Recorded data
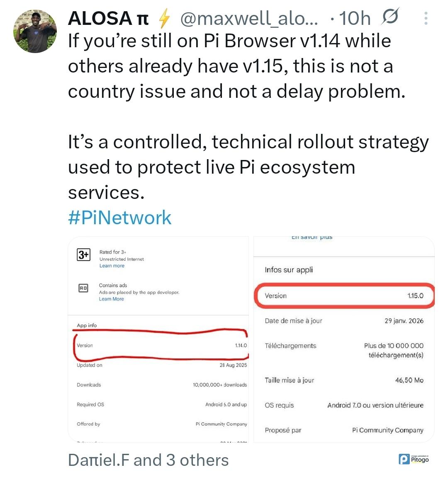Open the #PiNetwork hashtag
Screen dimensions: 448x482
pos(119,218)
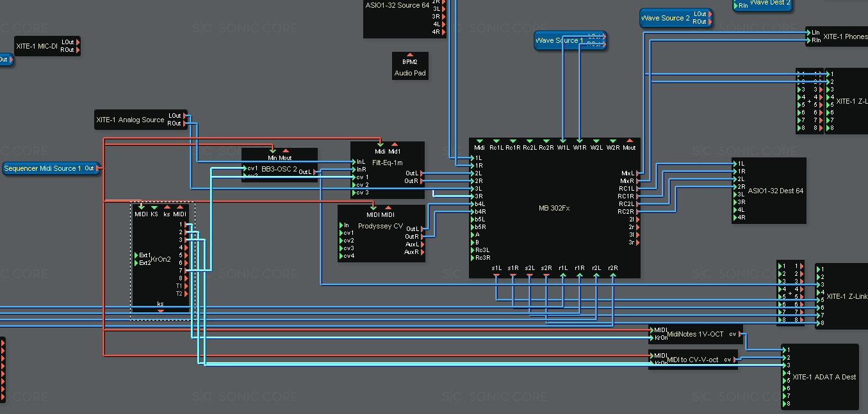Click the ROut port of XITE-1 MIC-DI
This screenshot has height=414, width=868.
tap(78, 50)
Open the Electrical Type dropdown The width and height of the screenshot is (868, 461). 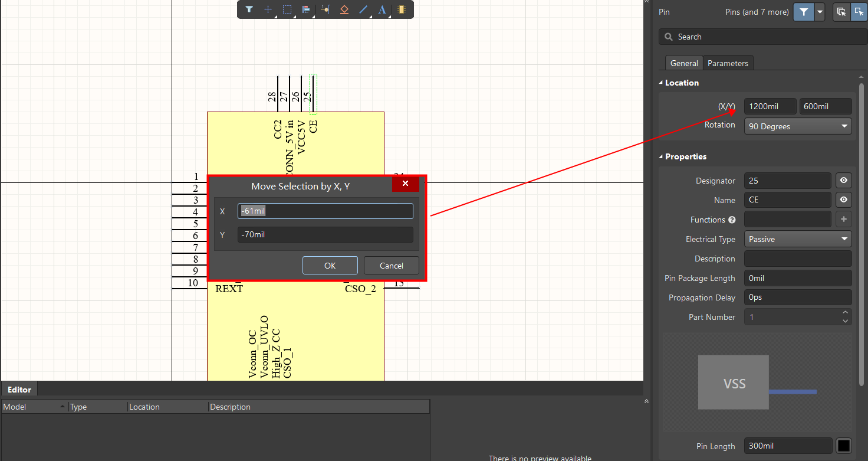[x=797, y=239]
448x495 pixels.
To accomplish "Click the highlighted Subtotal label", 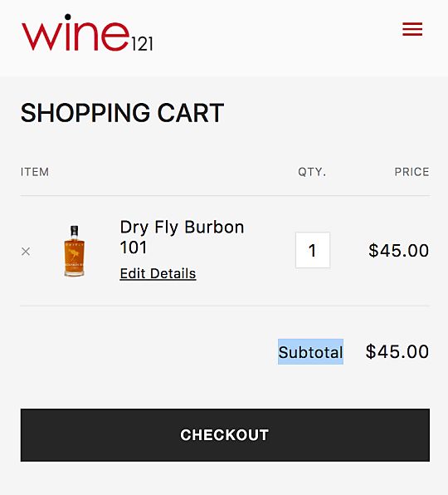I will 310,352.
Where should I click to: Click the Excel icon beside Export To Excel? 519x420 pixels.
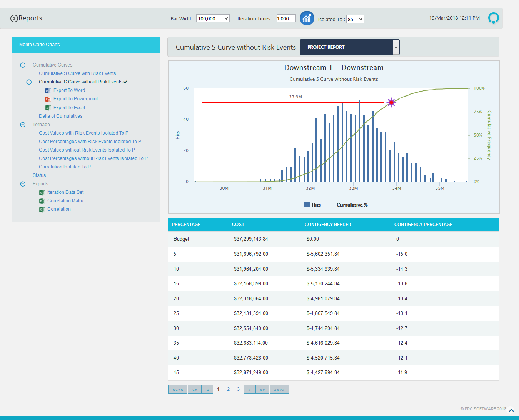48,107
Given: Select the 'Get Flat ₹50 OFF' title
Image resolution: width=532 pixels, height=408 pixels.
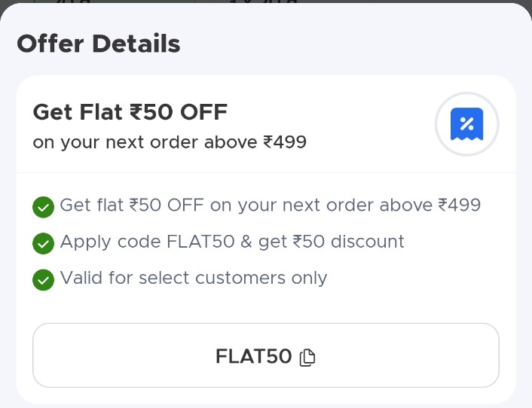Looking at the screenshot, I should point(130,112).
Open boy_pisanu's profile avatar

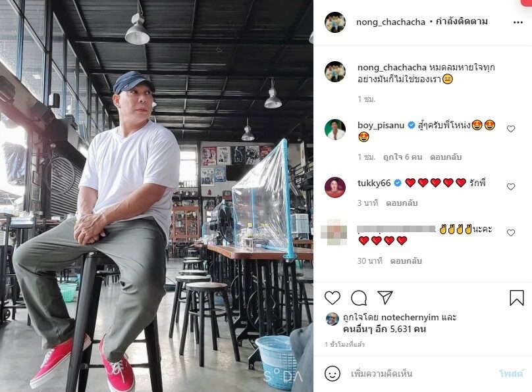pyautogui.click(x=335, y=129)
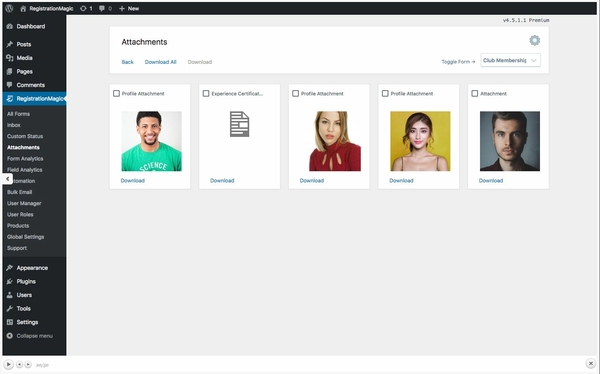Click the plus New icon

(122, 8)
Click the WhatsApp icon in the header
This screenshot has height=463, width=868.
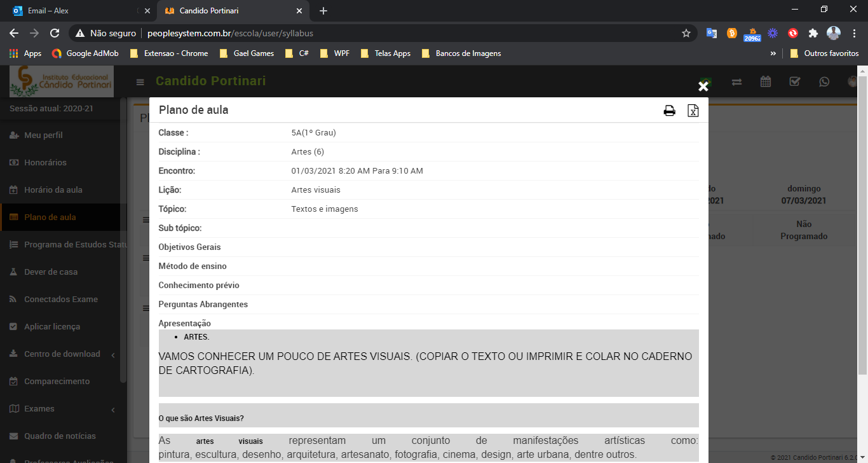[824, 81]
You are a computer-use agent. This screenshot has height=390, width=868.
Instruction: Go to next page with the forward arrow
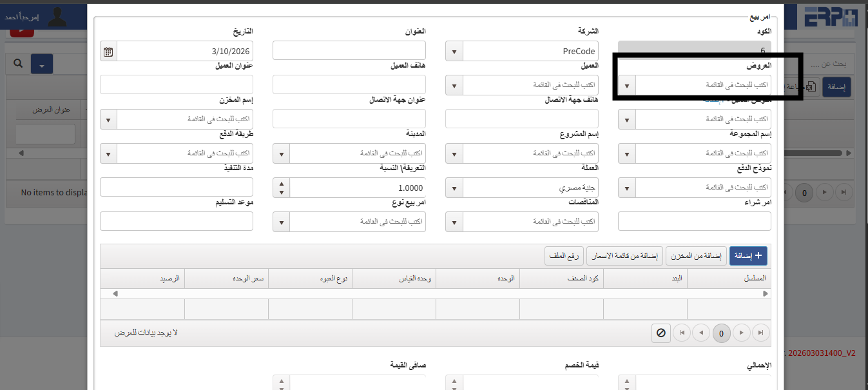click(x=741, y=333)
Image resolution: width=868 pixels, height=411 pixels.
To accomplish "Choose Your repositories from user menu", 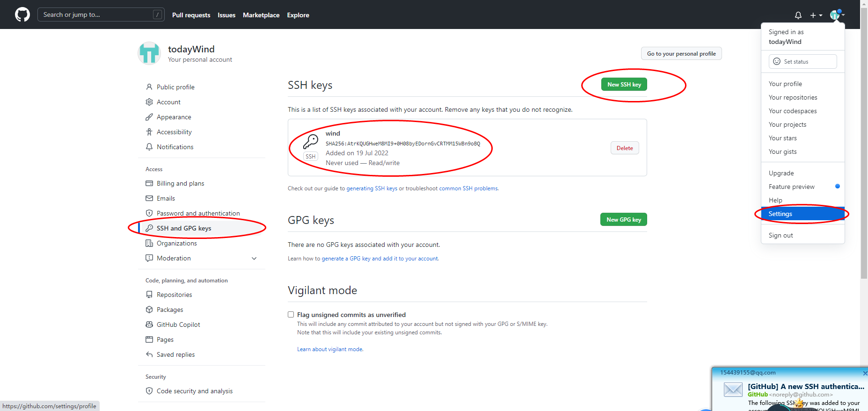I will click(793, 97).
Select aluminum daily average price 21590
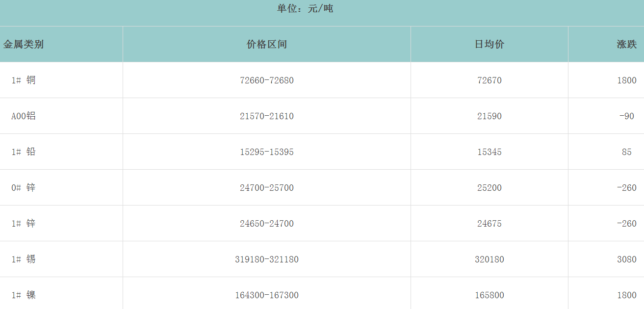The image size is (644, 309). click(x=489, y=116)
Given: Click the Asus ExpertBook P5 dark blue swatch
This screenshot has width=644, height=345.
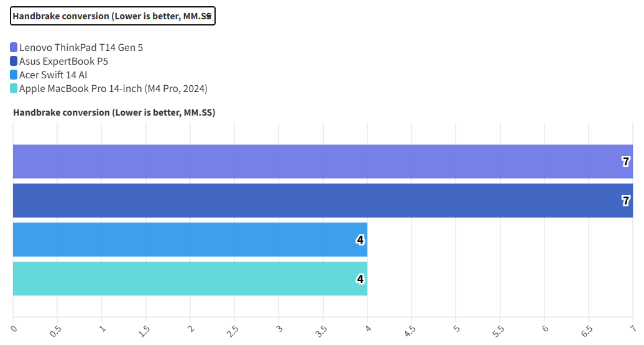Looking at the screenshot, I should [x=14, y=61].
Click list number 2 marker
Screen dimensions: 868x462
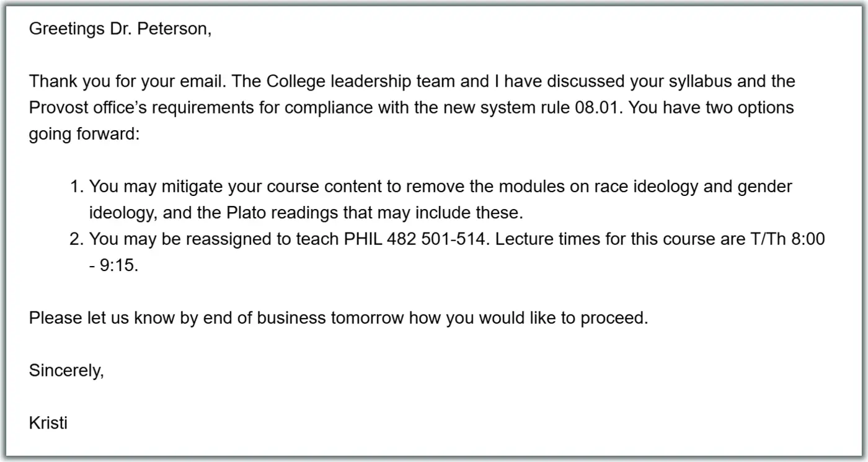[78, 239]
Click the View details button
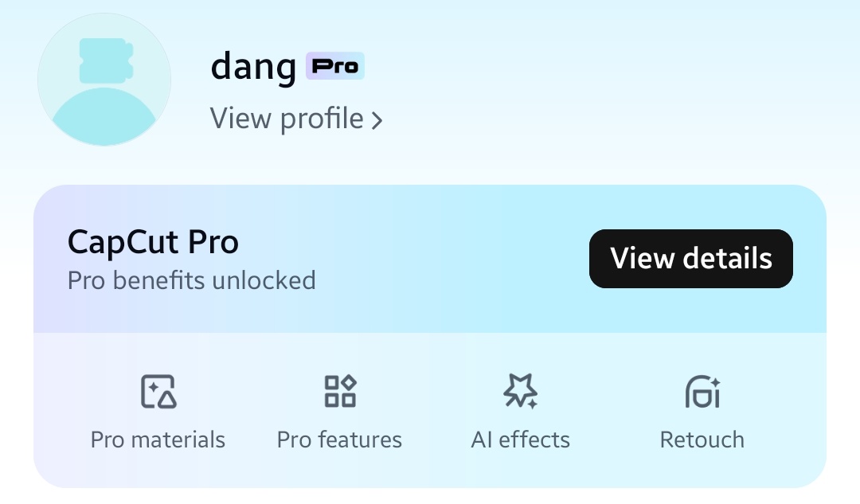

**Exercise goal:**
Each line of the data above that contains "Given" counts once; report the total alone.

**Task solution:**
2